Let $T:H\to H$ a densely defined operator, with $H$ a Hilbert space such that:
$$Re(x,Tx)\geq 0, \forall x\in Dom(T) $$
I want to prove that $T$ is a closable operator, that means… that there exists a closed extension $S:H\to H$ where, $Dom(T)\subset Dom(S)$, alternatively $T$ is closed if its graph $\Gamma(T)$ is closed in the direct sum $H⊕H$.
First of all, If I prove that $T$ is bounded (equivalent to be continuous)I would finish because every linear continuous opearator is closable, neverless I don't know if $Re(x,Tx)\geq 0$ let me what I want. All I can imagine with that hypothesis is that we're working in a half-plane, and see what happens with the adjoint of $T%$ if it's self-adjoint i.e. if $(x,Tx)=(Tx,x) \forall x\in H$, because of Hellinger-Toeplitz theorem tell me that every symmetric operator is bounded, but symmetric implies self-adjointness…
Any idea to undertand what $Re(x,Tx)\geq 0$ is telling me would be appreciated.
Best Answer
First of all, the condition you state above does NOT imply that $T$ is bounded. Moreover, Heilinger Toeplitz can only be applied if $T$ is defined on all of $H$, i.e. $\mathcal{D}(T)=H$, which is not one of your assumptions.

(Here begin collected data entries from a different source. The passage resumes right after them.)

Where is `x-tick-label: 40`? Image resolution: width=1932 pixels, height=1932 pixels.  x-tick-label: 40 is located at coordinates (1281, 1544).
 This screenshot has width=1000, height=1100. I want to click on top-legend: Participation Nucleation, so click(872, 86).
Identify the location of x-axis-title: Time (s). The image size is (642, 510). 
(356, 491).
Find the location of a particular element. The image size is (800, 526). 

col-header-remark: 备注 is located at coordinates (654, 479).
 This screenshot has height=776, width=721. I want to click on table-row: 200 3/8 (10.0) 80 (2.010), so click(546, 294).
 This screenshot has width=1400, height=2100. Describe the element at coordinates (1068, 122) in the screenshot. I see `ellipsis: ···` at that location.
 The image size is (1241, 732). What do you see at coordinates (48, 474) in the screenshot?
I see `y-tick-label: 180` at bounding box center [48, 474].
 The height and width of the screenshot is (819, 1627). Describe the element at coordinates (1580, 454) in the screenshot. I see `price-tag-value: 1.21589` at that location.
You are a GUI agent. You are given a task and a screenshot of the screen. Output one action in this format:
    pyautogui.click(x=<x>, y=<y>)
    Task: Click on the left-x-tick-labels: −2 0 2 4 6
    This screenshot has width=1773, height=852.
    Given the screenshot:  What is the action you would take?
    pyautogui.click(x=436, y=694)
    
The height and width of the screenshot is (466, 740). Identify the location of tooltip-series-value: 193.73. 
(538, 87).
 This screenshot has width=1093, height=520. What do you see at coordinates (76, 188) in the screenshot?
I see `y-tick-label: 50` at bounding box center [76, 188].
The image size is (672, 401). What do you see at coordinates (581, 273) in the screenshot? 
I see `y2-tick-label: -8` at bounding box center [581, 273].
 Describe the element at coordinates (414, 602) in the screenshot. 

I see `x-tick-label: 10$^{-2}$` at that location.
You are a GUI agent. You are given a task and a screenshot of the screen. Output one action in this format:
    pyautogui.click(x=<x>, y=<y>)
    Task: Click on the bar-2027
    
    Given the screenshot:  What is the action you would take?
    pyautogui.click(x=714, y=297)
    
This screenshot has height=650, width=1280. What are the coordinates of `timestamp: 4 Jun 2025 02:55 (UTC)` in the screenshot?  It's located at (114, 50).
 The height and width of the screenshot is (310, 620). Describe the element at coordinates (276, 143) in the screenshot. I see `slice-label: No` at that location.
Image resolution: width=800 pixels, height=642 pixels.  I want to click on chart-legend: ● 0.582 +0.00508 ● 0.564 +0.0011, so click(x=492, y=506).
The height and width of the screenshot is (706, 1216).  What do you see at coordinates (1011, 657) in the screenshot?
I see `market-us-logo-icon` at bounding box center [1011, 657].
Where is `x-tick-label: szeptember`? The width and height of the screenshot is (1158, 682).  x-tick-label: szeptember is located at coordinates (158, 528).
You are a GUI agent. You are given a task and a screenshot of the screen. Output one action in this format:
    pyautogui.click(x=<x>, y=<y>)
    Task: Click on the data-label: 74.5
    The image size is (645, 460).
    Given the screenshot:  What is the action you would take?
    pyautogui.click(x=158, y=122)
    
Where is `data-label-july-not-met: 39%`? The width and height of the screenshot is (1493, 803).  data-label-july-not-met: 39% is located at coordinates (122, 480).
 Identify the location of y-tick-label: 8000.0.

However, your assumption does indeed imply that $T$ is a (possibly unbounded) densely defined closable operator. To see this, your assumption implies that the numerical range $W(T)$ of $T$, defined as $$ W(T):=\{(Tx, x) \in \mathbb{C} \mid x \in \mathcal{D}(T),\,\|x\|=1\}, $$ (I use the convention that the inner product is linear in the first argument) is contained in the closed right half-plane. That means, in particular, $W(T)\neq \mathbb{C}$. All densely defined operators satisfying this must be closable. This is a classical result which can be seen for instance in Chapter V Thm. 3.4. of Kato, T. Perturbation theory for linear operators.
By the way, the condition you state above is called accretive.